▸ Exercise passage:
--- START ---

OANDA:NZDUSD   New Zealand Dollar / U.S. Dollar
Latest developments:

March 17 – GDP for Q4 printed at -1.0% Q/Q and -0.9% Y/Y. Commenting on the contraction in economic activity, Capital Economics stated “The modest solid decline in activity in Q4 reflects the fading of pent up demand and means that in New Zealand a second recession is imminent as GDP is bound to decline in Q1.”

February 24 – The RBNZ left its OCR unchanged at a record low of 0.25% and asset purchases at NZ$100 billion as expected. The central bank kept future rate cuts on the table but added that the domestic economy’s resilience implies no significant additional stimulus is currently required.

November 3 – For Q4, the Unemployment Rate in New Zealand printed below consensus at 4.9% from 5.3% in Q3. Additionally, Employment Change printed at 0.6% versus market consensus of 0.0%.

January 21 – Inflation for Q4 saw CPI Y/Y remain unchanged at 1.4% while CPI Q/Q printed at 0.5% from a prior of 0.7%.

Future sentiment shifts:

Due to its high beta status, NZD’s performance over recent months has been strongly correlated with the market’s overall risk tone, with the currency weakening substantially as markets sold off and strengthening as the risk tone recovered and turned positive.

Recent global data has been encouraging, continuing to support NZD and the overall risk tone; although, the ongoing spread of the virus throughout the world and second waves in many countries still pose significant risks.

For a fundamental improvement in NZD’s outlook and bias, there will need to be an easing of concerns surrounding the spread of the coronavirus (which appears likely given the vaccine rollout). However, even then, NZD upside could become an uphill battle with many analysts arguing the currency is approaching overvalued levels.

Primary drivers:

Reserve Bank of New Zealand – New Zealand’s monetary policy outlook plays a key role in NZD’s fundamental outlook. A hawkish stance from the RBNZ and expectations for policy tightening will support NZD; while a dovish stance and expectations for policy easing will pressure NZD.

Risk Tone – Due to its high beta status, NZD is strongly correlated with the overall risk tone; strengthening in risk on environments and weakening in risk off environments.

Commodity Markets – NZD is indirectly correlated with commodity markets due to New Zealand’s dependence on China and Australia for trade. As both Australia’s and China’s economies influence and are influenced by the commodities complex, NZD tends to move in accordance with the commodities markets, but also with AUD.

--- END ---

▸ To do: Please state the rate at which the RBNZ left its OCR on February 24, according to the NZD/USD overview. The data after this point has no connection to the NZD/USD overview.

▸ Excerpted records:
--- START ---

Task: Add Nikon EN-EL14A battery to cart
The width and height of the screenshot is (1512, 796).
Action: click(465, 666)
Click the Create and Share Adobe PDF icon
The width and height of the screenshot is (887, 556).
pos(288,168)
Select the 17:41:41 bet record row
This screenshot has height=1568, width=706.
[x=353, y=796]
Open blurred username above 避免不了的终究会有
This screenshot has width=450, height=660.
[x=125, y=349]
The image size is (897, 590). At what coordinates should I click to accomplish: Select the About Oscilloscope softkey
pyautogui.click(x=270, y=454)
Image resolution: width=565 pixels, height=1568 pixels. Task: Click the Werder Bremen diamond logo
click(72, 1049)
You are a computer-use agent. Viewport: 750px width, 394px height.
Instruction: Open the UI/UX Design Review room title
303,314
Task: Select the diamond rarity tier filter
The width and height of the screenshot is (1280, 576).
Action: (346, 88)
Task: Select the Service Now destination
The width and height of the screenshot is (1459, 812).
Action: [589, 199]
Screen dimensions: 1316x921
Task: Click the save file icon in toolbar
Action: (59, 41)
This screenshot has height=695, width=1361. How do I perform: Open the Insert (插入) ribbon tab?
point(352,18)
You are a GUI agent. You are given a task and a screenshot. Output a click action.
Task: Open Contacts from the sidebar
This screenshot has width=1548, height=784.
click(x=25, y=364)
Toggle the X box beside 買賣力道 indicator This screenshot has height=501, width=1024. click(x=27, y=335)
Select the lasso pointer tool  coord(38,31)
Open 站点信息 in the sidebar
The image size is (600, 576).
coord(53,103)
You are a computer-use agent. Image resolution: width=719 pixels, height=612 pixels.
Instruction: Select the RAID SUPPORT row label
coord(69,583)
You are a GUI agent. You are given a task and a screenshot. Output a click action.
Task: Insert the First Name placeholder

--- END ---

▸ Task response: A record low of 0.25%.